If in your heart you make a manger for his birth,
then God will once again be born on earth.
Possible things are easy to believe. The Glorious Impossibles are those things that bring joy to our hearts, hope to our lives, songs to our lips.
The birth of Jesus was a Glorious Impossible. Like love, it cannot be explained, it can only be rejoiced in.[1]
Thus begins Madeleine L’Engle’s gorgeous picture book detailing the birth, life, death, and resurrection of Jesus the Christ.
Today we celebrate that Glorious Impossible with the Feast of the Nativity, when we tell one of our most sacred stories, about the time when God became flesh and lived among us.
Many more eloquent than I have tried to explain the Incarnation, some of them hitting the mark astoundingly well, and if you’re interested in beautiful and deep words I will point toward them.
But I err on the side that L’Engle does – the Incarnation cannot really be explained, it can only be rejoiced in. And what’s more – I believe it is meant to be lived.
For we celebrate o this day that time was changed, from “those days” as Luke tells us at the start of today’s Gospel, to “this day” when the angel appeared singing the good news to the shepherds.
When God became flesh we understand that time is no longer simply chronos, but is kairos.
Kairos, that ancient Greek word meaning the right or opportune moment – the supreme moment if you will.
While chronos refers to chronological time, kairos points toward a time lapse, a moment of indeterminate time in which everything happens.[2]
When Jesus was born a new age began, and with it a person both fully divine and fully human who would show us the way.
As those who choose to follow Christ, the Glorious Impossible beckons us to rejoice and live that love so profound, it was born on earth.
Even on a day of rejoicing and song and joy such as this, a love that deep is hard to fully imagine, let alone understand how to live.
And so as I often do when I feel these things in the center of my being, but don’t have the words to elaborate, I turn to the poets.
In her poem “Messenger” from her book Thirst, I believe Mary Oliver captures a distillation of the incarnation and our work of living it.
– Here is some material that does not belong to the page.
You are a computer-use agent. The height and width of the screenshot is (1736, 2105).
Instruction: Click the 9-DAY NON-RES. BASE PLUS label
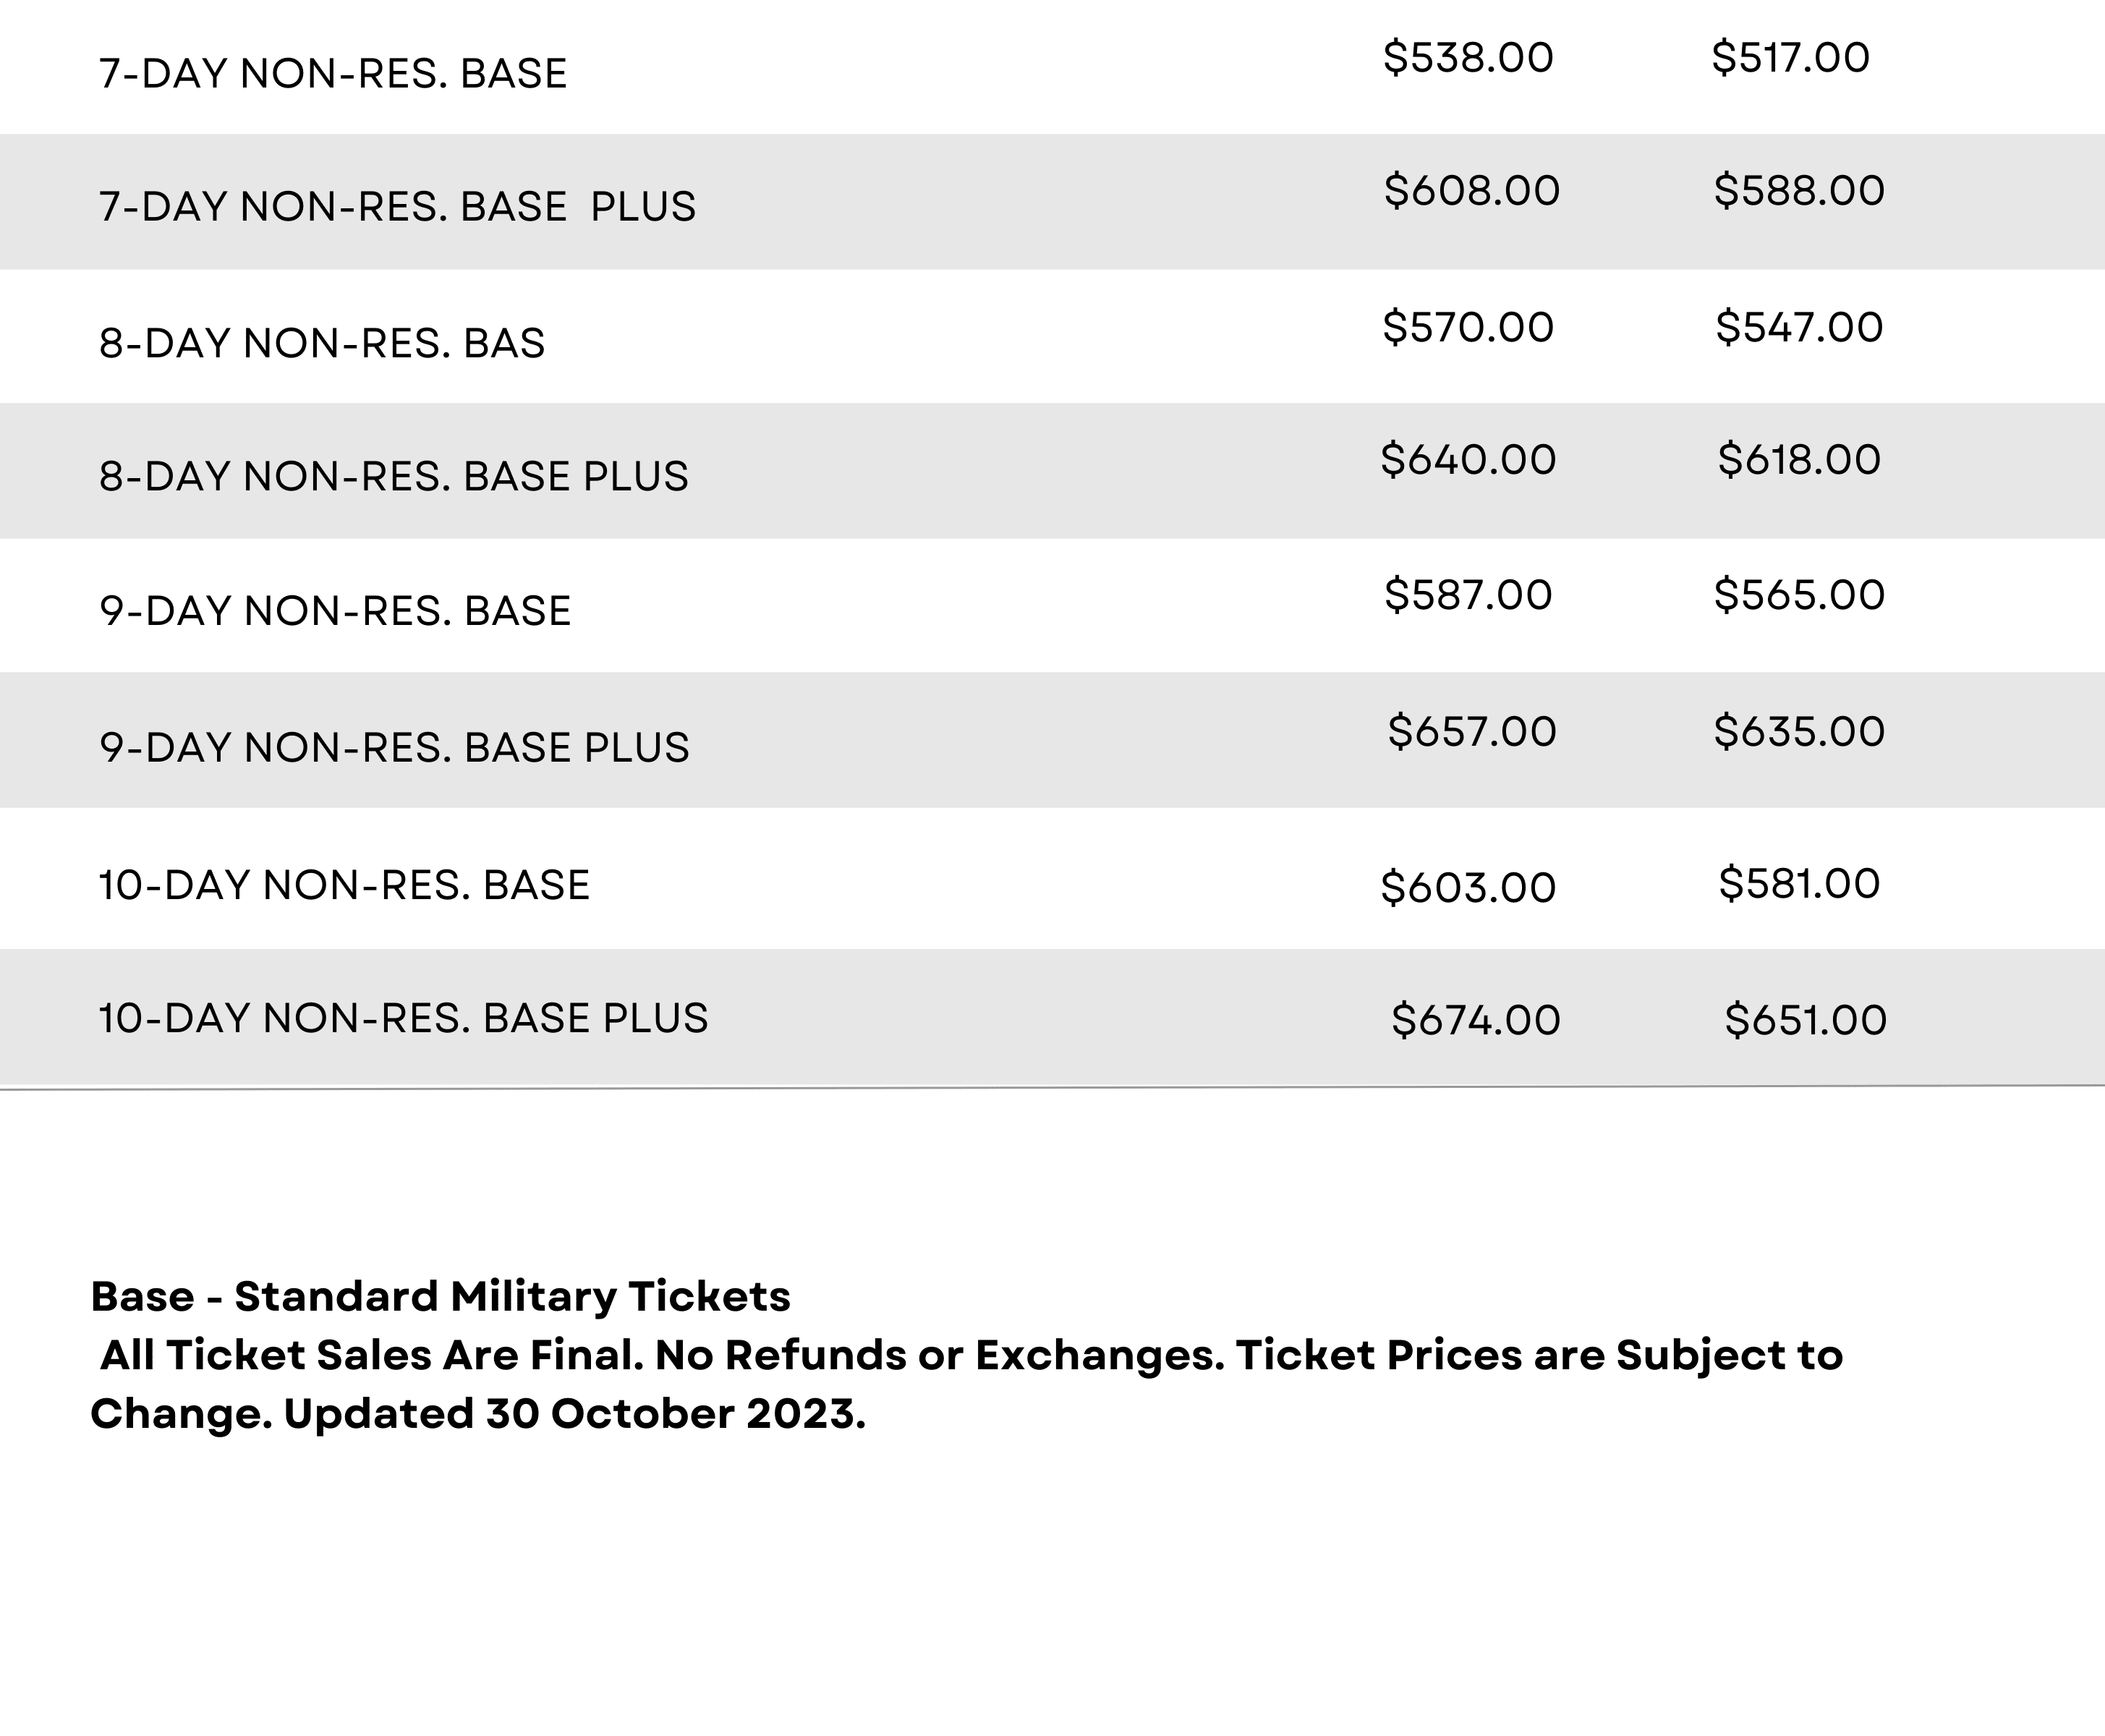pyautogui.click(x=394, y=748)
My work is loving the world.
Here the sunflowers, there the hummingbird –
equal seekers of sweetness.
Here the quickening yeast; there the blue plums.
Here the clam deep in the speckled sand.
Are my boots old? Is my coat torn?
Am I no longer young, and still not half-perfect? Let me
keep my mind on what matters,
which is my work.
which is mostly standing still and learning to be
astonished.
The phoebe, the delphinium.
The sheep in the pasture, and the pasture.
Which is mostly rejoicing, since all the ingredients are here,
which is gratitude, to be given a mind and a heart
and these body-clothes,
a mouth with which to give shouts of joy
to the moth and the wren, to the sleepy dug-up clam,
telling them all, over and over, how it is
that we live forever.
~ AMEN ~
[1] The Glorious Impossible by Madeleine L’Engle.
[2] Definition adapted from Wikipedia.